想来想去,也只能在梁顶了。
”黄缨随后而入,虎口裂创已用撕下的薄纱胡乱裹起,拳肘相辅掩上门扉,以盈幼玉的镶铜花梨木鞘作闩,牢牢插上。
这回,没了那条预先做过手脚的横闩,无论想出去或进来,都得先拔出剑鞘才行。
苏合薰掖着穴道被制的盈幼玉,才发现自己入的是一个局。
在她出任领路使前,早对这片楼宇中错综复杂的暗道了若指掌,所学的“古云黄蒿步”更是为在狭小相连的空间中无声来去、特别修改增益而成,于实战并无大用,她仍费尽苦心钻研修练,未曾有一丝懈怠。
多年来她行于教使、长老们的头顶身侧,化吐纳为云流,凝心搏如遗墟,起卧不分动静,无有死生……从没有人发现过她。
纵有生疑者,也不信周围始终有双眼睛在监视、在观察,无日无夜,未有一刻稍稍歇止。
冷鑪禁道的“黑蜘蛛”们,之所以破格接受一位如此年轻、看似尘缘未断,还有大好前程的妙龄女郎披上黑衣,苏合薰一直以为是因为自己拥有这种寂然无声、宛若流云挥散的奇异特质的缘故。
(为何这名谷外的男子,竟能察觉我的存在?)若非碧火功出了点小问题,耿照早该把那双于暗处窥视的“眼睛”给揪出来。
自得到盈幼玉宝贵的处子元阴,碧火神功恢复至“一阳初动”的状态,按说内息应源源不绝,以一贯的惊人速度修补真元,回复功力。
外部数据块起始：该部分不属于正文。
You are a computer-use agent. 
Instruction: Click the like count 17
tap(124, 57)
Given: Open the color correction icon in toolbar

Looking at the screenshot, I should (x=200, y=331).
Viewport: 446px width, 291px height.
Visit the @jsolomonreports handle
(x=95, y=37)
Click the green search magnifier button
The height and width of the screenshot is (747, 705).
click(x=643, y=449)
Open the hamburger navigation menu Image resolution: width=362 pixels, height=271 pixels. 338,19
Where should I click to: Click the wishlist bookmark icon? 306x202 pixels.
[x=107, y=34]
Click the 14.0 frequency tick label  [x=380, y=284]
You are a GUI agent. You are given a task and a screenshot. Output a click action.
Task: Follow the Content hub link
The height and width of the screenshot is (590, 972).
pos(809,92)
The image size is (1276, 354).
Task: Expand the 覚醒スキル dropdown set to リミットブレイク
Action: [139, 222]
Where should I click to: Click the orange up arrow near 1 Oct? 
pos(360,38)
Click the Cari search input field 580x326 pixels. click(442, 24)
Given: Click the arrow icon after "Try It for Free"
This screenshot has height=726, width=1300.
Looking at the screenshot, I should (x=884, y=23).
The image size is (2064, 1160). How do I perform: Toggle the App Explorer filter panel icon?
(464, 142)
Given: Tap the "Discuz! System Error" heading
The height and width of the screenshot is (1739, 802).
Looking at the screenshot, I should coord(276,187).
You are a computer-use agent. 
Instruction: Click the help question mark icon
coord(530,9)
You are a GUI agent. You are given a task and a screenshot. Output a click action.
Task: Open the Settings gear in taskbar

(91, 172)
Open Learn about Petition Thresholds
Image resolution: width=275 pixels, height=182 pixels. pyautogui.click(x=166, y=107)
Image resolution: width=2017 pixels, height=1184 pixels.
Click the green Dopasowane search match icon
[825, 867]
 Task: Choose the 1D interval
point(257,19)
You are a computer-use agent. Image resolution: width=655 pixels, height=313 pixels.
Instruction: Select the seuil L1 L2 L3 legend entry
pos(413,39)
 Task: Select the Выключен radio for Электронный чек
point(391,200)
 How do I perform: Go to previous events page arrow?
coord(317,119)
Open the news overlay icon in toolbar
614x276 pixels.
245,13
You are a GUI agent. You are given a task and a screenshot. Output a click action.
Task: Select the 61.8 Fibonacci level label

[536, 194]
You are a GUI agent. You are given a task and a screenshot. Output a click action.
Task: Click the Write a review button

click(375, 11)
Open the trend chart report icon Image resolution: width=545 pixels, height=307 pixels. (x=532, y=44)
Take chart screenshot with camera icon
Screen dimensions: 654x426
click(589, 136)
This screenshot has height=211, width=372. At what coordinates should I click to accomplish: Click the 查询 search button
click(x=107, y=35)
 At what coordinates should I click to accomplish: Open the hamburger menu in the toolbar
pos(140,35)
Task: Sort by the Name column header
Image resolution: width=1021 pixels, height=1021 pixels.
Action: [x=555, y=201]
谁知耿照的丹田像是破了洞的容器,明明碧火功作用历历,真气却不知漏往何处,仿佛凭空消失了似的,真元始终虚弱不堪,功力未见起色,只比苏醒之初略好一些,行走说话虽无影响,较之往日神奇的恢复速度,相差不可以道里计。
耿照以为是受创太深,能保住性命已属万幸,功力能不能尽复旧观尚在未定之天,毋须操之过急,仍教黄缨看出不对劲;禁不住她软磨硬泡,只得和盘托出。